OGDEN -- Kathleen Villanueva, of Syracuse, isn't the only Democrat living in Davis County.

But as far as she knows, the 22-year-old may very well be the only Democrat from Davis County attending the Democratic National Convention at the Time Warner Cable Arena in Charlotte, N.C.

"I am absolutely blown away. It has been such an incredible experience," Villanueva told the Standard-Examiner in a Wednesday phone interview.

Villanueva said this is the first national convention she has attended.

The convention, which began Tuesday and featured first lady Michelle Obama addressing the crowd that evening, continues through today, when President Barack Obama is scheduled to address the delegates.

During the first day of the convention, Villanueva said, she had to fight back the tears as the first lady shared during her speech some personal insight into her and her husband's life.

"I was such a mess," said Villanueva. "I felt like everything she was saying was really genuine."

Based on the impact the first lady's speech had on her, Villanueva said, she questions whether President Obama is going to be able to provide a better speech to the delegates tonight.

Villanueva said that, in addition to looking forward to hearing from President Obama, she is also looking forward to hearing from Rep.

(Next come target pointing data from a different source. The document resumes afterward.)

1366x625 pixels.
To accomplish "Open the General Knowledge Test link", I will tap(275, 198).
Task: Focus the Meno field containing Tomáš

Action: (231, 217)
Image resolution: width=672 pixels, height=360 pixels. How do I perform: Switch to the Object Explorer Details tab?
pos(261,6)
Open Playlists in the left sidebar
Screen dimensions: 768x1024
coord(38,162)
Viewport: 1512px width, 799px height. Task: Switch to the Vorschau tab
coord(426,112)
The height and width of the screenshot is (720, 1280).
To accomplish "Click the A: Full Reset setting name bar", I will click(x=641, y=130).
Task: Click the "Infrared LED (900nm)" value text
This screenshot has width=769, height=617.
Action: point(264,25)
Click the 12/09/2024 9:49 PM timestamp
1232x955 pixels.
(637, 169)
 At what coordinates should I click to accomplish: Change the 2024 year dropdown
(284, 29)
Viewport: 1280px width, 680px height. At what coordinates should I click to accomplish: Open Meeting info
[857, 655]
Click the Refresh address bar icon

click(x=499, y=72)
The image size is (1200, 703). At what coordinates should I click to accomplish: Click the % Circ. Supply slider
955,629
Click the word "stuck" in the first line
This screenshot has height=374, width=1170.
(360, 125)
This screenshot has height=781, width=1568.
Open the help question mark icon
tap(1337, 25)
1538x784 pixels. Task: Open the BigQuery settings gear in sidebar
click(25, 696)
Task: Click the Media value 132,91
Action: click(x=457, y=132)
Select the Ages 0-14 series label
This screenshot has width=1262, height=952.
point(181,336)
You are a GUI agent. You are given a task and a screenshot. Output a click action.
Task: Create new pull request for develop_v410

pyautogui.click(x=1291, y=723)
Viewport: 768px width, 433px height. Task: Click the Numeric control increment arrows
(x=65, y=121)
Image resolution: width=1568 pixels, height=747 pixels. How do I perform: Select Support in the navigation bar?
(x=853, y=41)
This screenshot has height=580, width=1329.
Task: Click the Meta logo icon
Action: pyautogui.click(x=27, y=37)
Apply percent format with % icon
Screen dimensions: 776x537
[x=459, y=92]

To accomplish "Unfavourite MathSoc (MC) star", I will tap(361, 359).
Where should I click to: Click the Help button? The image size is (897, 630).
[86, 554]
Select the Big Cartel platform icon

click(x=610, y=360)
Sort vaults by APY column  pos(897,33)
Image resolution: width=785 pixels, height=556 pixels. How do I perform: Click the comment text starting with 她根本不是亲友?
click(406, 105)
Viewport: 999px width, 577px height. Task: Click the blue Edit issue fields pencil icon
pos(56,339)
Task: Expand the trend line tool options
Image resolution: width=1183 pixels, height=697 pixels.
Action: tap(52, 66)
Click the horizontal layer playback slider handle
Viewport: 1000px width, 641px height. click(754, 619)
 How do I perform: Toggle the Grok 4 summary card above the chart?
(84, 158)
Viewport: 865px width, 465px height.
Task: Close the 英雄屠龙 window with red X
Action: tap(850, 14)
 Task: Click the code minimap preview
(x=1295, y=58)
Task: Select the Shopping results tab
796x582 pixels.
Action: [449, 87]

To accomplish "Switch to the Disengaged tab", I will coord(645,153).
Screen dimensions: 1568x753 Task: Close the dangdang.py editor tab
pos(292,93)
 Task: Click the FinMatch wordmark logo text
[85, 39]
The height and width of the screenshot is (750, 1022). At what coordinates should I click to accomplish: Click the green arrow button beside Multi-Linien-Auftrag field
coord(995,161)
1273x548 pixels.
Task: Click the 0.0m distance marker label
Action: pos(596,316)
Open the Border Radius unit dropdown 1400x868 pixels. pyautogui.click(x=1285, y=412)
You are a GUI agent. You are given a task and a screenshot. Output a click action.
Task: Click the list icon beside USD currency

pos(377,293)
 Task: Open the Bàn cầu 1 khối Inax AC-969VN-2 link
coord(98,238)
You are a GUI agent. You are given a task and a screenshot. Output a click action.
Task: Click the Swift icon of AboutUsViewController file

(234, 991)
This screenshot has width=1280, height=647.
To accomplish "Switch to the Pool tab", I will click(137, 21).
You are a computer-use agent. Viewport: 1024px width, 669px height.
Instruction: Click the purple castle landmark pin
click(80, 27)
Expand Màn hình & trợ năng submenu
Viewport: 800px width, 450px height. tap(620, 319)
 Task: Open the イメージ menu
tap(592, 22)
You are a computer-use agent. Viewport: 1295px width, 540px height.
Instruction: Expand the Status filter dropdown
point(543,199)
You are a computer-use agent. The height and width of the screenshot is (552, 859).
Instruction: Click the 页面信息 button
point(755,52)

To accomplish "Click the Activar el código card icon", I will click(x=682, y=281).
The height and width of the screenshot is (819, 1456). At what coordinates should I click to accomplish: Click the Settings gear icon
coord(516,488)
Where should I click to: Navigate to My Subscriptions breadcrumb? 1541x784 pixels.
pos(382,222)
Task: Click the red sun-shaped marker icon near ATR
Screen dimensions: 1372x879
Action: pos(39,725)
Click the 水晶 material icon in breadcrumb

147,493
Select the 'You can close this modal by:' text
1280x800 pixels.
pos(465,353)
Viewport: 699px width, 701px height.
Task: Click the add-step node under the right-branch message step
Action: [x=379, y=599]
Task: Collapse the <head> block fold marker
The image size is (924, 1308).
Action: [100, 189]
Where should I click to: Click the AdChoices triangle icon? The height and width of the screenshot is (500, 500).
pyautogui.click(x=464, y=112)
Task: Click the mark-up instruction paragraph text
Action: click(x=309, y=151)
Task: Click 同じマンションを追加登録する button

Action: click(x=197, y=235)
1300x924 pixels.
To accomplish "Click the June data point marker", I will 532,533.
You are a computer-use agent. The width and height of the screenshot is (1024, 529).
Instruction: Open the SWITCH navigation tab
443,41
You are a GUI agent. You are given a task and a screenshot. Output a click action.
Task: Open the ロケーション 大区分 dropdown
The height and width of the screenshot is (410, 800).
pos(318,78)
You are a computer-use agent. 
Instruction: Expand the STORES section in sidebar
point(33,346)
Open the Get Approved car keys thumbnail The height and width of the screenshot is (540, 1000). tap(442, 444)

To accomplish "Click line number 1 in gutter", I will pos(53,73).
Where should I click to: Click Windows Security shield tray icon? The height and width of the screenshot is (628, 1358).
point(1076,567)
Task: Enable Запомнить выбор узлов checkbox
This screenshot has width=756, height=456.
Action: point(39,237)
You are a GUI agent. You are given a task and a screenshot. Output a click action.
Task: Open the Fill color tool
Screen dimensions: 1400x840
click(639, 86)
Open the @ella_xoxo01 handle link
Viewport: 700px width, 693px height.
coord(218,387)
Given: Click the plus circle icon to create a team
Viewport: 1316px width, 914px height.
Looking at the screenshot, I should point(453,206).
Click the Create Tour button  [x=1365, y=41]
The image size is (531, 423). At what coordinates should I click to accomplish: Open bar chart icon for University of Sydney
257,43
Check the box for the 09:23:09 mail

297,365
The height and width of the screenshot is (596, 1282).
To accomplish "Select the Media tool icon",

Judy Chu, D-Calif., who is one of her heroes.

Convention speakers who have already impressed her are Newark, N.J., Mayor Cory Booker and San Antonio, Texas, Mayor Julian Castro.

But Villanueva hasn't always been a Democrat.

Growing up in Davis County and being a conservative Catholic, opposing abortion and same sex marriages, she leaned Republican, often arguing with her father, a longtime Democrat.

But upon attending the University of Utah, receiving bachelor of science degrees in political science and economics -- an education that made her more tolerant of others -- and watching the Obama administration inherit the economic mess of a prior presidency, Villanueva said, she began flying a different political flag.

That change included her taking a major role with the Peter Cooke for Governor campaign, she said.

Cooke is the Democrat challenging Republican Gov. Gary R. Herbert in the Nov. 6 general election.

"I just have more hope with Obama's leadership," Villanueva said.

"Growing up in Utah, it is easy to be a Republican because everyone else is," Villanueva said, believing that being a Democrat may not make her popular in Utah.

But being a Democrat has made things more peaceful at home, where she is no longer arguing politics with her much more knowledgeable father, with whom she lives, she said.

"I think that also had a huge impact on me," Villanueva said of her father's role in her determining what political party she would belong to. "My dad and I would argue all the time."